Los redactores del documento saben de buena tinta (y lo repiten, según su costumbre) que la sociedad democrática se caracteriza por favorecer a las lenguas que están en la situación más difícil. Es decir, que debe distinguirlas con independencia de su arraigo entre la población, de que haya una lengua común, de la gravedad y urgencia de otras necesidades o aspiraciones ciudadanas. Hasta llegan a decir que una política lingüística no sería democrática «si no ofreciera la oportunidad de conocer la lengua (¿cuál) a quien no la conoce». ¿Y por qué, si no es mucho preguntar? ¿Sólo porque esa persona quiere conocerla, porque es la lengua propia, aunque no la necesite ni la use, porque entraña una riqueza que hay que fomentar, porque no hay que dejar morir ninguna lengua, a cualquier precio...?

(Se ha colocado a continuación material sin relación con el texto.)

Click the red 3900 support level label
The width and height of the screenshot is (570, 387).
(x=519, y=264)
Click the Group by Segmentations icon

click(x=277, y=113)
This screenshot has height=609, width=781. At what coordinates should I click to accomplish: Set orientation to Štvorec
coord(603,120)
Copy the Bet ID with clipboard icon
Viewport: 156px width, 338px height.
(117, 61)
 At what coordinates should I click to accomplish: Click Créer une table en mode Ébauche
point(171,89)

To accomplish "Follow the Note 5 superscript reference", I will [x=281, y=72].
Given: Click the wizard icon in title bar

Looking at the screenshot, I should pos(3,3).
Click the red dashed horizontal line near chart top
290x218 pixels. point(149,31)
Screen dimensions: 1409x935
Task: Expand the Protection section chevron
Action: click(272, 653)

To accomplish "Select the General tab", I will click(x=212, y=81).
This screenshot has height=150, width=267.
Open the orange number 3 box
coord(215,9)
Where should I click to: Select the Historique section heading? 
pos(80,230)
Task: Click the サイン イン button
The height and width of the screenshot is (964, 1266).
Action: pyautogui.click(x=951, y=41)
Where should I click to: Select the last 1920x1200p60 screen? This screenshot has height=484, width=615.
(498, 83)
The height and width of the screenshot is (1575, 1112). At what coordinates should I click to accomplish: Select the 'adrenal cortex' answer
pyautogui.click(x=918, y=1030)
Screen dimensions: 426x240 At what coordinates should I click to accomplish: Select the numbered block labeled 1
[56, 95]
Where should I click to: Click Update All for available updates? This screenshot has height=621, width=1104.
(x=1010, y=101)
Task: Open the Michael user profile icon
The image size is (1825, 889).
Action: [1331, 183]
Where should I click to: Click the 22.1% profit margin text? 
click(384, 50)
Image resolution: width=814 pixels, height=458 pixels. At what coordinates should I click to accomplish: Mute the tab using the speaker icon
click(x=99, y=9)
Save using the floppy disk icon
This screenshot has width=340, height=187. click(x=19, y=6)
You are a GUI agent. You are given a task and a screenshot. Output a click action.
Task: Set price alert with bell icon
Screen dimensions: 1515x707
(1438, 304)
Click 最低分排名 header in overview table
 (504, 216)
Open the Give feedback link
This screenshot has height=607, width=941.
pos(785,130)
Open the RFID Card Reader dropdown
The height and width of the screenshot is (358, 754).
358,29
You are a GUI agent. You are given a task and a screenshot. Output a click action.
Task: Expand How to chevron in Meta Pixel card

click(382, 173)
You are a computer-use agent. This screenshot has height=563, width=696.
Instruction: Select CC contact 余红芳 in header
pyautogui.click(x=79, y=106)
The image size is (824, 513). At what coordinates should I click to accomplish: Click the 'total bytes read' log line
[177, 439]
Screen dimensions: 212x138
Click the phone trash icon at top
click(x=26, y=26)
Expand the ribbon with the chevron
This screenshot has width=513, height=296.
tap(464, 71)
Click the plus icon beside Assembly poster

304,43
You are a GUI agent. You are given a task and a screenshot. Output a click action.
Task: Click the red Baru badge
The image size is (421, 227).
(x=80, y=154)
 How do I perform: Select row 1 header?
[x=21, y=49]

Claro es que la sabiduría política de los redactores resplandece al transmitirnos qué se entiende por democracia en los sistemas democráticos: «la división de poderes y... la democracia (sic) que emana de la autoridad del Parlamento». Enorme precisión, a la que añaden que «la democracia se fundamenta en las decisiones que toman los representantes de la mayoría de los ciudadanos». A lo mejor es más bien al revés: que las decisiones de esos representantes serán democráticas porque (y sólo si) se fundan en la igual libertad política de los sujetos.

Aún falta por referirse a los límites. Tan nítido documento muestra su preocupación por evitar los abusos y los riesgos de fractura social que una política lingüística impositiva puede traer consigo. No cae en la cuenta de que su límite no radica tanto en la coacción con que esa política se aplique, sino mucho antes en los derechos que desde su punto de partida amenaza con conculcar. El «asunto de fondo», en efecto, estriba en que es «la realidad la que impone sus límites», pero no precisamente límites a la velocidad o ritmos de aquella política, sino a la entera política misma. Para que se entienda mejor: la realidad sociolingüística pone el fundamento de legitimidad de tal política. Es tal realidad la que obliga a adecuarse a la diversidad lingüística de las gentes y territorios y la que condiciona los objetivos, según proclama el documento. Es ella también la que justifica la exigencia de determinados perfiles lingüísticos en la Administración, eso sí, «tomando en consideración la realidad sociolingüística de cada lugar y aplicando criterios de proporcionalidad», como vuelve a invocar la ponencia. Pero eso es justamente lo que la política lingüística vasca contradice cada día desde hace muchos años. ¿Alguien sabrá calcular el coste en injusticias (políticas, escolares, laborales y tantas otras) y en los sufrimientos humanos causados por ella?

Con permiso del lector, terminaré otro día,

Aurelio Arteta, catedrático de Filosofía Moral y Política de la UPV-EHU.